--- The problem ---
Return exactly the lines of the data below, from the one that contains "How do I perform: Click" through the final line, and leave out every picture.

--- Excerpted data ---

+--

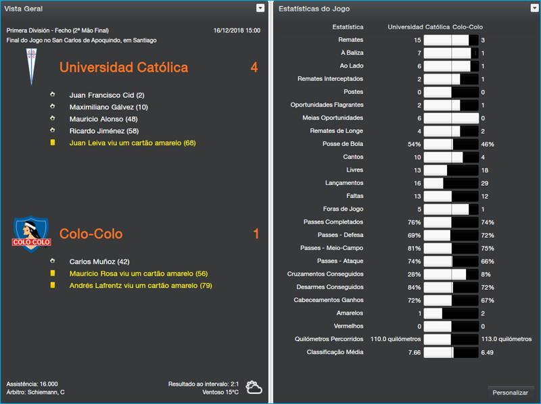Click the goal icon next to Carlos Muñoz
The height and width of the screenshot is (404, 541).
53,261
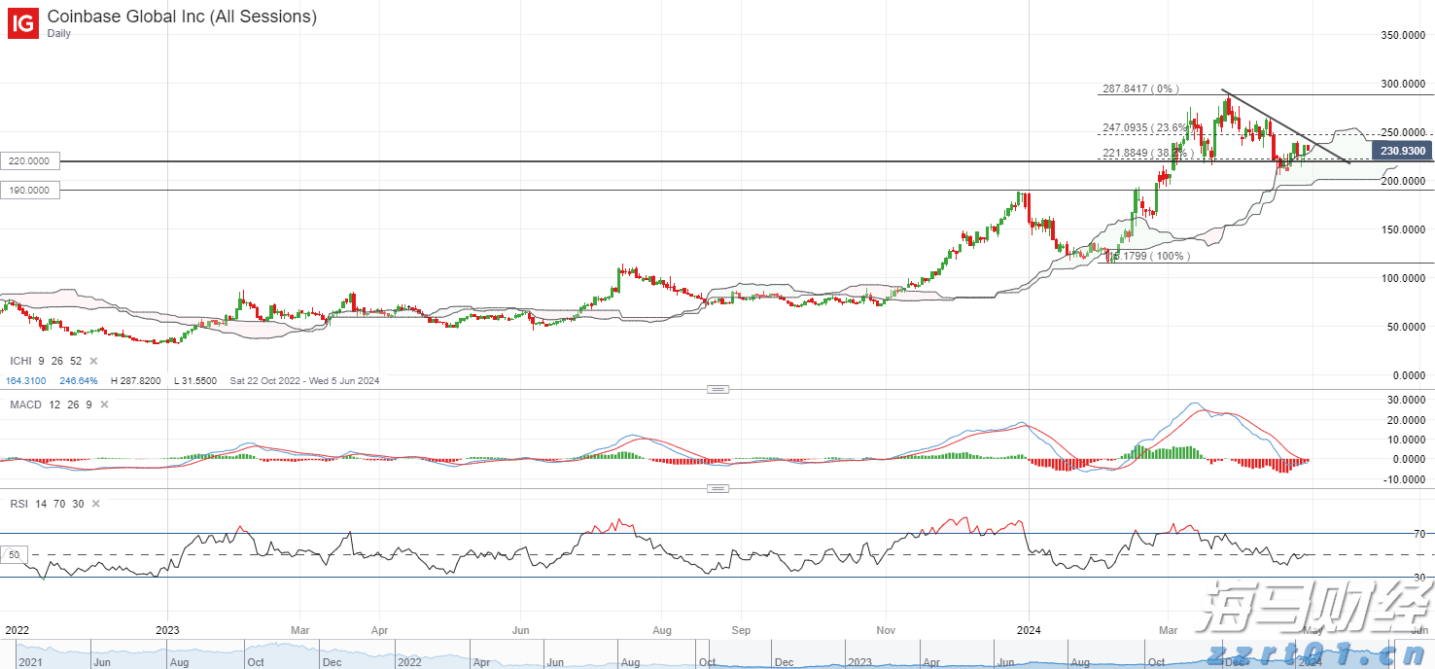
Task: Click the current price tag 230.9300
Action: pos(1402,151)
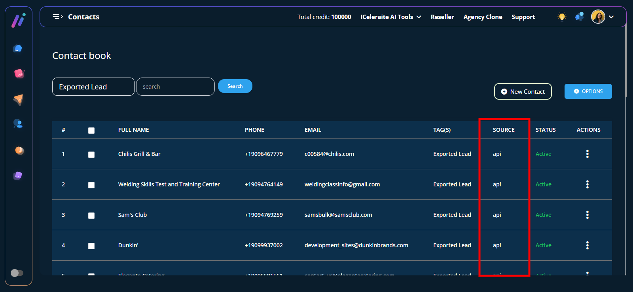Viewport: 633px width, 292px height.
Task: Open the profile dropdown chevron beside avatar
Action: [611, 17]
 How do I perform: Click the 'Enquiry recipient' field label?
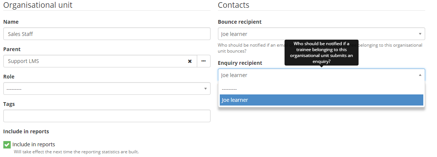(x=240, y=63)
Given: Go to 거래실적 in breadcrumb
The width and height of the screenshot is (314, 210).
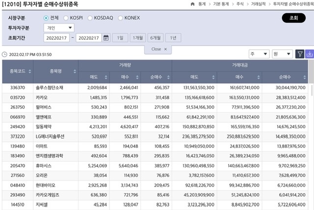Looking at the screenshot, I should 255,4.
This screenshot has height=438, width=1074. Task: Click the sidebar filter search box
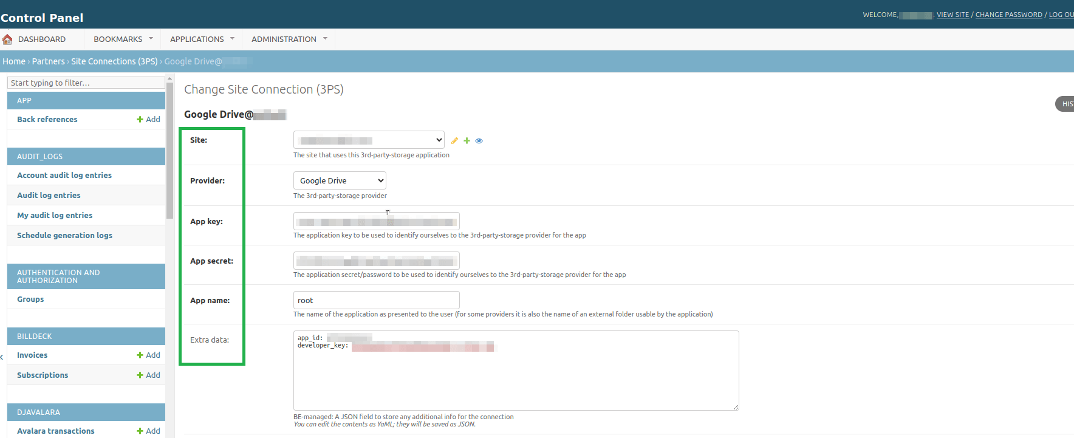click(x=86, y=83)
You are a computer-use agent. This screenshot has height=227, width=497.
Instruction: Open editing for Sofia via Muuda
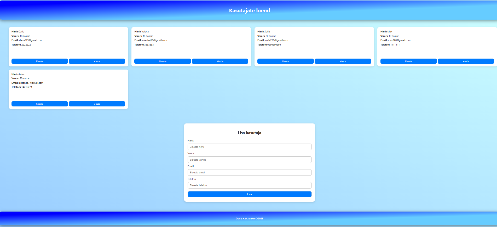tap(343, 61)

+--

--- Solved problem ---
 How do I perform: Click the 'Enquiry recipient' field label?
(x=240, y=63)
Given: Go to 거래실적 in breadcrumb
The width and height of the screenshot is (314, 210).
Looking at the screenshot, I should 255,4.
This screenshot has height=438, width=1074. Task: Click the sidebar filter search box
click(x=86, y=83)
You are a computer-use agent. This screenshot has height=227, width=497.
Instruction: Open editing for Sofia via Muuda
tap(343, 61)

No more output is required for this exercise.